19/12/2012

No alla ricerca con gli embrioni

Il Tribunale di Firenze ha rinviato la Legge 40 alla Consulta, in merito al divieto di utilizzo ai fini della ricerca degli embrioni in sovrannumero. Ma si tratta di vite umane

L’Associazione Scienza & Vita non ci sta. Alla notizia che il Tribunale di Firenze ha rinviato la scorsa settimana la Legge 40 alla Consulta, in merito al divieto di utilizzo ai fini della ricerca degli embrioni in sovrannumero malati o abbandonati e alla irrevocabilità del consenso della donna ai trattamenti di procreazione assistita dopo la fecondazione dell’ovocita, l’associazione ha risposto con decisione.

«Ancora una volta si è scelta la via giudiziaria per tentare di minare la Legge 40 e i fondamenti antropologici su cui si basa il nostro Paese», è stato il commento di Lucio Romano, presidente nazionale dell’Associazione. «Le derive che delineavamo riguardo l’abbandono e la distruzione degli embrioni crio-conservati, si confermano purtroppo un tema di stringente attualità».

La questione di poter utilizzare nella ricerca scientifica le cellule staminali embrionali, prelevate da embrioni abbandonati o scartati durante il processo di procreazione medicalmente assistita, divide da tempo gli scienziati in quelli che considerano una grande opportunità il poter accedere a questa riserva di cellule altrimenti inutilizzata e chi, crede, invece, che l’embrione sia molto di più di un insieme di cellule su cui poter condurre esperimenti.

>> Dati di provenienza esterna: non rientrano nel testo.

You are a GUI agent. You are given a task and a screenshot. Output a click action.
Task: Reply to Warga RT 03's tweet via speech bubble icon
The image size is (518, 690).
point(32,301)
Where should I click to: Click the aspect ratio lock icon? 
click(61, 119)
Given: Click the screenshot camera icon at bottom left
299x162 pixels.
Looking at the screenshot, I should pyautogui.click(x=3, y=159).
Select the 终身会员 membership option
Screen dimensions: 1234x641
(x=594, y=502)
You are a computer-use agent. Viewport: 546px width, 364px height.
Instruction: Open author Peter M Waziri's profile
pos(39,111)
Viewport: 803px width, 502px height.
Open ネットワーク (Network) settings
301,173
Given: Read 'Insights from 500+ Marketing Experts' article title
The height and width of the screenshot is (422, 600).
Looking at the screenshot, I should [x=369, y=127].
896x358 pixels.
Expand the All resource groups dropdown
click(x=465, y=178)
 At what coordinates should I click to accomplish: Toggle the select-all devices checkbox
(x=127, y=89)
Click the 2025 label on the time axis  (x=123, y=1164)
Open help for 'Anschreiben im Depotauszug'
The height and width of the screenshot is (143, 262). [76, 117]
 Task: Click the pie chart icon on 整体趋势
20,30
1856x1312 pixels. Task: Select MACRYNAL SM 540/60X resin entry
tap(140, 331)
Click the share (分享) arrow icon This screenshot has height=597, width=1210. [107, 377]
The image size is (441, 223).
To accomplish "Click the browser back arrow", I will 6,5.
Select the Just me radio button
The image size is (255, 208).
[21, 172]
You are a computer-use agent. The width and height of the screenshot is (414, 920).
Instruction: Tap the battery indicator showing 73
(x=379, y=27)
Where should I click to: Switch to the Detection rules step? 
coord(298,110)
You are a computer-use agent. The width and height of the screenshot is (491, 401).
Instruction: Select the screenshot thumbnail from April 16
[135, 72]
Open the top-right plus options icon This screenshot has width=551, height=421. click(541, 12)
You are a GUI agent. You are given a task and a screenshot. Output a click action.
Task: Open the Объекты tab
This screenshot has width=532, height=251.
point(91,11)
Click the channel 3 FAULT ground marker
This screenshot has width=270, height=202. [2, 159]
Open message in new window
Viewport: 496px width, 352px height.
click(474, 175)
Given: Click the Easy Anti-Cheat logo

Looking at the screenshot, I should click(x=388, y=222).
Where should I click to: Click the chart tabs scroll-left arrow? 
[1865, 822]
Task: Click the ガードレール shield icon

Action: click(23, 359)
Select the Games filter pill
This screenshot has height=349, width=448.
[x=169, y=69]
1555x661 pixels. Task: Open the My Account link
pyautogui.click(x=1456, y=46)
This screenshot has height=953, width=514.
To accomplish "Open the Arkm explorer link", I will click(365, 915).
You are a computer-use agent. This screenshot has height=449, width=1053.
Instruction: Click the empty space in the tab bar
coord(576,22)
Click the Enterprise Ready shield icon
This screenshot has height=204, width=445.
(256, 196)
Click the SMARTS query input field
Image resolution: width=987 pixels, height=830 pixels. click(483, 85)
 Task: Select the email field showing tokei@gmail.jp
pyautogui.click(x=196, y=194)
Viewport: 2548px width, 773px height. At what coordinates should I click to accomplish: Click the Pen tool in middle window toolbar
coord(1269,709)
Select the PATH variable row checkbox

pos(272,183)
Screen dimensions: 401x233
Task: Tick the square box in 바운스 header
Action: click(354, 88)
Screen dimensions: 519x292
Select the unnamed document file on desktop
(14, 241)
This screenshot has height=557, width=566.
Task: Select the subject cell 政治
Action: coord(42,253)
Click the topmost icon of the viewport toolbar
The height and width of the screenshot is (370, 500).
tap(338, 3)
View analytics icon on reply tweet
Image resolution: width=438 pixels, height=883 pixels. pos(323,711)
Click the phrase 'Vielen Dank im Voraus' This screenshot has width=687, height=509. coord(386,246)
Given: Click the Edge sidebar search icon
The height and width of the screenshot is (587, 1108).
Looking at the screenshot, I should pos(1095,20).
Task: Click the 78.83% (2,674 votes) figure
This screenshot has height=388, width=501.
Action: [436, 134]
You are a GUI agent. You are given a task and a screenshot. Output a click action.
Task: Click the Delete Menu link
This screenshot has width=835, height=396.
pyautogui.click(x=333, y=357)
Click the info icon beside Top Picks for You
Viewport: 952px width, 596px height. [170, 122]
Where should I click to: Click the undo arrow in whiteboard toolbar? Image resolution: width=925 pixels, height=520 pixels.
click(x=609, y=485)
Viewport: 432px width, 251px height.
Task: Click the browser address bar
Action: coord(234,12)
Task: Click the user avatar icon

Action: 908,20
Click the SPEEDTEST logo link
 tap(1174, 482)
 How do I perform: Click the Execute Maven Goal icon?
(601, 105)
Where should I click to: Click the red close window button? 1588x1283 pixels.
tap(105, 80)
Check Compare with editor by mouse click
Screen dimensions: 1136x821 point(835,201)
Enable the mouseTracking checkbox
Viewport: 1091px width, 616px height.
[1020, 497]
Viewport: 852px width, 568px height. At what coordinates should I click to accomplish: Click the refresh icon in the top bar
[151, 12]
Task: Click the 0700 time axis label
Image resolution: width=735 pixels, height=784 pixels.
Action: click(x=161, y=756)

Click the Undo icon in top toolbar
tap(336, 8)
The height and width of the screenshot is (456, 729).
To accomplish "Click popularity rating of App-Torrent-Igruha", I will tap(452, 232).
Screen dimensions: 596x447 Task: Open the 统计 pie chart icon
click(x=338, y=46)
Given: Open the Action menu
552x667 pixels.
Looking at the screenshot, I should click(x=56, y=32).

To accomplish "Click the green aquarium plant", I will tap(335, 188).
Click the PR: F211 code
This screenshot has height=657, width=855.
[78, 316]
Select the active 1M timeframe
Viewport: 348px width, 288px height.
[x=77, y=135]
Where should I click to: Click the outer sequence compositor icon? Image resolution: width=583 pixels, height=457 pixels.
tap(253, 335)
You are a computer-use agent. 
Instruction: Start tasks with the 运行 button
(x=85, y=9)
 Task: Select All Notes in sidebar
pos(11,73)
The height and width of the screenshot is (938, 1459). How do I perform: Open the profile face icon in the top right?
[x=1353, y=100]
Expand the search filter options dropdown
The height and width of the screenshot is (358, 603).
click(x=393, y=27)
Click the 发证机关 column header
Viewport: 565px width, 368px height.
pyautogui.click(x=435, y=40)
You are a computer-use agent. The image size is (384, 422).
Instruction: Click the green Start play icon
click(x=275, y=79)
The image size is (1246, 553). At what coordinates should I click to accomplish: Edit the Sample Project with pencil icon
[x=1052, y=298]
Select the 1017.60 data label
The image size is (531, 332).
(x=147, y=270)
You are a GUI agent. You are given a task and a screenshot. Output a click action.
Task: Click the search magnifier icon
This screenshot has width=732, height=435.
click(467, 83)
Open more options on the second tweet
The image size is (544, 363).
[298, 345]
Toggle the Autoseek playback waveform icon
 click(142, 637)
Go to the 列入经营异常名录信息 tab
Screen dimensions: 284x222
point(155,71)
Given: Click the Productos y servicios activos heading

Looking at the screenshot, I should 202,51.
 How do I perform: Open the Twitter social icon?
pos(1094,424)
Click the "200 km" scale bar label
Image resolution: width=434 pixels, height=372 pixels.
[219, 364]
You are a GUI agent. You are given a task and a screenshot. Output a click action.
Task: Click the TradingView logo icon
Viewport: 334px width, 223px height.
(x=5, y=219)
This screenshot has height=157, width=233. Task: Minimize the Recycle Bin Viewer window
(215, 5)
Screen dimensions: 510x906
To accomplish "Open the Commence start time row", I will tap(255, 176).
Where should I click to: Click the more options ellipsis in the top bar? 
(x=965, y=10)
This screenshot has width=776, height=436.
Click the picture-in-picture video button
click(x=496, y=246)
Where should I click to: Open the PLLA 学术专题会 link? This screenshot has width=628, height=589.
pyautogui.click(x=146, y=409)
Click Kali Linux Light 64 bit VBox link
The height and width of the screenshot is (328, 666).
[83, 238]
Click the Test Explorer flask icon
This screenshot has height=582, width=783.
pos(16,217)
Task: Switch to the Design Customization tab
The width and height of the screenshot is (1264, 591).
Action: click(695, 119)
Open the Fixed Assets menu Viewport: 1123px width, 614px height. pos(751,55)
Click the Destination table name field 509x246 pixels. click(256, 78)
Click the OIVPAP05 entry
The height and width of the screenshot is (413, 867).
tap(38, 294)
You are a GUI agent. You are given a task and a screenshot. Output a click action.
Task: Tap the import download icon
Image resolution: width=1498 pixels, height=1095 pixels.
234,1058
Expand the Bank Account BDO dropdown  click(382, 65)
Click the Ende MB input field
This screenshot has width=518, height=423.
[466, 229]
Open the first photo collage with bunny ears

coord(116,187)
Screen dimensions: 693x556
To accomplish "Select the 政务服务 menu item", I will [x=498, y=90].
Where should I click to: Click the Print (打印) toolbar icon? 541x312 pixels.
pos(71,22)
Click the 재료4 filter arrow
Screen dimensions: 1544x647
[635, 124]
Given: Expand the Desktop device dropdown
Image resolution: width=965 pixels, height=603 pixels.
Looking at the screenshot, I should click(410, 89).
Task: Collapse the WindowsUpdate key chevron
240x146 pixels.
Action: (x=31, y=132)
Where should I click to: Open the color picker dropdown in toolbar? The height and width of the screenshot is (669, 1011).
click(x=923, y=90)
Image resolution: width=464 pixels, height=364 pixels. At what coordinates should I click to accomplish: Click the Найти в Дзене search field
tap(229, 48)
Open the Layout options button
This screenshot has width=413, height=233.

«Il rinvio del Tribunale di Firenze alla Consulta, rispetto al divieto di utilizzare per la ricerca gli embrioni malati o abbandonati, e come tale “scartati” dal processo di procreazione medicalmente assistita, ci interpella sul significato che vogliamo dare alla vita umana, soprattutto nelle sue primissime fasi», ha proseguito Romano. «L’embrione non è mero materiale biologico di cui liberamente disporre, facendone l’uso che si ritiene più conveniente, ma è un essere umano, portatore di intrinseca dignità e valore, che va rispettato».

Secondo le stime disponibili, sono ufficialmente 3415 gli embrioni cosiddetti “orfani”, ai quali le coppie hanno cioè espressamente rinunciato. Attualmente sono crio-conservati nei vari centri di fecondazione italiani ma era stato previsto che fossero tutti trasferiti in una bio-banca presso l’Ospedale Maggiore di Milano, che, però, non è mai entrata in funzione. «Si esige ancor più, a questo punto – ha concluso Romano – un’attenta riflessione sul destino degli embrioni crio-conservati, abbandonati o dei quali si fa rinuncia all’impianto, che sia pienamente rispettosa della natura umana degli stessi e che li accompagni al naturale compimento del percorso esistenziale: la nascita».